The Kettering site has also enabled Progress to develop its used car business further.
“Used car business is a big part of what we do, and a lot of our non-Škoda used cars are retailed through the Kettering dealership,” said Byrne.
“We were Škoda’s used car retailer of the year last year and the opening of our Suzuki franchise in Kettering has enabled us to expand upon that and allow lots of other makes. Our Škoda sites are solely Škoda new and used.
“We are also a big purchaser from Škoda used cars – we will have around 600 used cars direct from them this year.”
Byrne said Progress competes with fast-fits by making sure service plans are incorporated into the sale. Its service plans are with Škoda directly.
“We have thousands of plans running and we have a process to contact the customer when that plan is coming to the end of its cycle. Service plans will always be a big part of any sales conversation,” he added.
Bringing new buyers to the brand (and the showroom)
To attract new customers, Progress has been placing cars in popular locations. It said this is very helpful in getting the Škoda and Suzuki brands into buyer’s minds.
It has also had success with its VIP events, to which customers are invited by email.
“Our VIP events are very successful, with those who are coming up to the end of their contract with us,” said Byrne. Progress sells more than 100 cars at each of its VIP events.
Progress is putting more of its focus and its money into digital rather than press advertising
The group has historically kept marketing pretty simple, but Byrne said he has realised it needs to work harder to meet its target of becoming a regional buyer destination.
Progress is putting more
of its focus and its money into
digital rather than press
advertising (click to zoom)
To achieve that, Progress is putting more of its focus and its money into digital rather than press advertising.
“Marketing, for us, is in renewal programmes, events and PR. Reliance on retailers to put ads in newspapers doesn’t really happen anymore,” said Byrne.
Progress is still at the beginning of its social media journey, but it does have a dedicated marketing department working on developing its overall presence.
“If you’re speaking to customers too often they switch off, but it’s a great place for news stories and dealer relationships.
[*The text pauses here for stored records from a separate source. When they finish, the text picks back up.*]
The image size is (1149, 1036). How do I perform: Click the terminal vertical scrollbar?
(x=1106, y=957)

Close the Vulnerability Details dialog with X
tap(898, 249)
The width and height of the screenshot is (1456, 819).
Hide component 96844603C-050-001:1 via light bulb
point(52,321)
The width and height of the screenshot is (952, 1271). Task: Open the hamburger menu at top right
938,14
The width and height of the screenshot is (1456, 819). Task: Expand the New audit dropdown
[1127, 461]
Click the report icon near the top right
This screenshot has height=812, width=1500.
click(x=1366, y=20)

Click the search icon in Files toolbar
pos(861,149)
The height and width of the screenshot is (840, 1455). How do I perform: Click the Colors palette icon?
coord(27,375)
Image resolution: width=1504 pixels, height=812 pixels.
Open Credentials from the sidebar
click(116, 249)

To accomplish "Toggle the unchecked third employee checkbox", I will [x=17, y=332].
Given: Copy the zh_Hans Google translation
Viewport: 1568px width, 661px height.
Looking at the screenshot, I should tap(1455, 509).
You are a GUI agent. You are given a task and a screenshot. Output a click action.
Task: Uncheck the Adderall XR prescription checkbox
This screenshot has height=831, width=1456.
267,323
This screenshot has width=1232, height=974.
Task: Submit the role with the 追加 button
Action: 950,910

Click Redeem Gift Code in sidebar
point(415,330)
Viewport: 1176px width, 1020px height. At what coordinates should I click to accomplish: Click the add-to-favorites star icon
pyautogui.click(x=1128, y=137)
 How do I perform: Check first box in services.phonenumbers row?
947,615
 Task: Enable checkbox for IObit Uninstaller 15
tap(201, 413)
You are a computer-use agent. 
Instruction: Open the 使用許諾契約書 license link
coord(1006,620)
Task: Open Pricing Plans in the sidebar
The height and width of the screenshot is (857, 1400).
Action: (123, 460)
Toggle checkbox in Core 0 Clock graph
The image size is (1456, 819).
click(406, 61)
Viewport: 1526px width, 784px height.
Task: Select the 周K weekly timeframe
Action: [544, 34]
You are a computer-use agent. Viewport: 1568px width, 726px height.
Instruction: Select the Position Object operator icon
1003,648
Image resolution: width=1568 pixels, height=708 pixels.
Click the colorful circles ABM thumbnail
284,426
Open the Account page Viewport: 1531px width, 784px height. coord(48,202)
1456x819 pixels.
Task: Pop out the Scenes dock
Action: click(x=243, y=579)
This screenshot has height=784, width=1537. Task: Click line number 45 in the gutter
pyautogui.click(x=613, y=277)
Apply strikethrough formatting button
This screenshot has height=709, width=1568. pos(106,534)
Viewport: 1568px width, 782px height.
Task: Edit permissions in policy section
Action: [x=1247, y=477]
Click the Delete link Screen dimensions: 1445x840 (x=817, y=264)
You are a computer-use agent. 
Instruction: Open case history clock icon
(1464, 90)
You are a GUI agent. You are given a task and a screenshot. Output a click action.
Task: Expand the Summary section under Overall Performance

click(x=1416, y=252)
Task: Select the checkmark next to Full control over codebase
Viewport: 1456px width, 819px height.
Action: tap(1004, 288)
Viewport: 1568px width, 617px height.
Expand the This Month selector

We just have to find that balance to translate interaction into sales.”
Škoda is currently undergoing a global corporate identity (CI) update and Progress’s Bedford site has already been through the process, costing in the region of £250,000. It plans for Northampton and Letchworth to follow shortly.
Byrne believes Škoda’s cars are ahead of the dealership environment and thinks the CI update will change things for the better.
Other future upgrades include the revision of its current dealer management system, which Byrne said is “just OK”.
Where is Progress going from here?
Byrne said Progress had a strong first quarter “with a cracking start from Suzuki”.
On pre-registering, he said: “The market is currently too reliant on pre-registrations. The market in the UK is inflated and cars are built to that market. Ultimately, those cars do find a place on a customer’s drive at some point, but that’s at a price and that’s not the dealer or the manufacturer that has decided that – the customers decide the market.”
The main target for Progress this year is growing fleet sales.
“We are actively trying to grow this side of the business. I think it is important for all retailers to capitalise on fleet sales; there is really no reason why all car dealers aren’t getting fleet deals.
“The plan is to have a centralised dedicated fleet person in our group. Not only is the new Superb coming, the newly revised Octavia is also coming later this year, which we also expect to be a big player in the fleet world.
“Due to our positioning, we plan to employ one central specialist for our fleet work to look after the whole group, with Škoda’s support and help.”